Une artiste ratée
21 septembre, 2008Dans mes rares flashes de lucidité, je réalise à quel point je me berce d’illusions. De croire que ce n’est pas autre chose qu’une construction, personnelle ou sociale. Qu’il s’agit d’un choix que, s’il ne me convient pas ou plus, je peux modifier à ma guise. Que cette chose que l’on appelle « norme » n’est que le résultat d’un consensus silencieux qui rassure. Que c’est avant tout une question de culture s’il se dessine une vision commune à plus ou moins grande échelle. Que c’est le signe visible d’un conditionnement qu’on ne remet pas en question.

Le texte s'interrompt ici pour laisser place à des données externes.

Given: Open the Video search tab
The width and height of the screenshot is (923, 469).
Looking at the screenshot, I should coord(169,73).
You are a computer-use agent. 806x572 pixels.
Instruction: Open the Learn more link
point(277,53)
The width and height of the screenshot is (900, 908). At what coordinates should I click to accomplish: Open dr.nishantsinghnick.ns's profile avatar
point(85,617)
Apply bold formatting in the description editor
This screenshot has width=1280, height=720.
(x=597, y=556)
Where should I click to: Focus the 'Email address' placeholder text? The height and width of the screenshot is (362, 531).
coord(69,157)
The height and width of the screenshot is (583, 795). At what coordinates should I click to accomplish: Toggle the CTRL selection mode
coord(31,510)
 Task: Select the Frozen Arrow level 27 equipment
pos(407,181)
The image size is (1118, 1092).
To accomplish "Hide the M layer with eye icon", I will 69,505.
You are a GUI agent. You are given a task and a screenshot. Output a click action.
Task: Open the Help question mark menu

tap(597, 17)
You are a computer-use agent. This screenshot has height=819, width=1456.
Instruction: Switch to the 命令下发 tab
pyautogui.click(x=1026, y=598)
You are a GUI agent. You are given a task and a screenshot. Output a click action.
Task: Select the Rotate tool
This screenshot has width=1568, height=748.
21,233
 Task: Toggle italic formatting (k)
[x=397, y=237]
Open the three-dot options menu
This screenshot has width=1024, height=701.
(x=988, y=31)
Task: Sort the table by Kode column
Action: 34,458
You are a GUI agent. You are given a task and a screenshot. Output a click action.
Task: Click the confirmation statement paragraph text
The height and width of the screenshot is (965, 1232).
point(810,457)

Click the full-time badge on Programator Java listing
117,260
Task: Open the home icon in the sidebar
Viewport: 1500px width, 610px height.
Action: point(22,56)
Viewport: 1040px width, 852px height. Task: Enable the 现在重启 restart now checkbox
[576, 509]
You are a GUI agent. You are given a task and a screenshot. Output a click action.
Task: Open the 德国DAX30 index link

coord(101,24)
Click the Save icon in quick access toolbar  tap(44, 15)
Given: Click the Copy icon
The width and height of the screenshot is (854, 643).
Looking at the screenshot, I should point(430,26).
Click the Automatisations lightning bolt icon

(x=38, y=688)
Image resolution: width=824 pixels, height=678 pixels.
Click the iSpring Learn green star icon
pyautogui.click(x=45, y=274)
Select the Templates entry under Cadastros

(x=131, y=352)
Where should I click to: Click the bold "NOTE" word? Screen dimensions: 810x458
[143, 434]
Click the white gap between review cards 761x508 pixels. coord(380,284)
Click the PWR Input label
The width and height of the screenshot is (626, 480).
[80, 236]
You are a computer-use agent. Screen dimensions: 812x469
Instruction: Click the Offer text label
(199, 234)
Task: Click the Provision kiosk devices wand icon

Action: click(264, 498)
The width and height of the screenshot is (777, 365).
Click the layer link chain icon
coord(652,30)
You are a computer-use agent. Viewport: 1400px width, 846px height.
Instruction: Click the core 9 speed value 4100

Pourquoi, dès lors que j’ai le pouvoir d’envisager la vie de la façon qui me rendrait la plus heureuse, pourquoi je m’impose de telles limites? Pourquoi, justement, je ne cherche pas désespérément à être heureuse? Pourquoi j’accepte de subir le poids de mes conceptions pessimistes?
…
Les réponses ne sont guère aussi pertinentes que les questions, ne serait-ce que parce que celles-ci demeurent quand celles-là fluctuent. Elles sont tout au plus une tentative d’explication pour se donner l’impression qu’il y a un sens à comprendre. Si sens il y a, c’est celui qu’on veut bien créer. En ce sens, nous sommes tous des créateurs, et notre vie sera notre chef-d’oeuvre. Visiblement, l’art relève d’un jugement hautement subjectif.
Cela n’est pas plus vrai qu’un autre discours.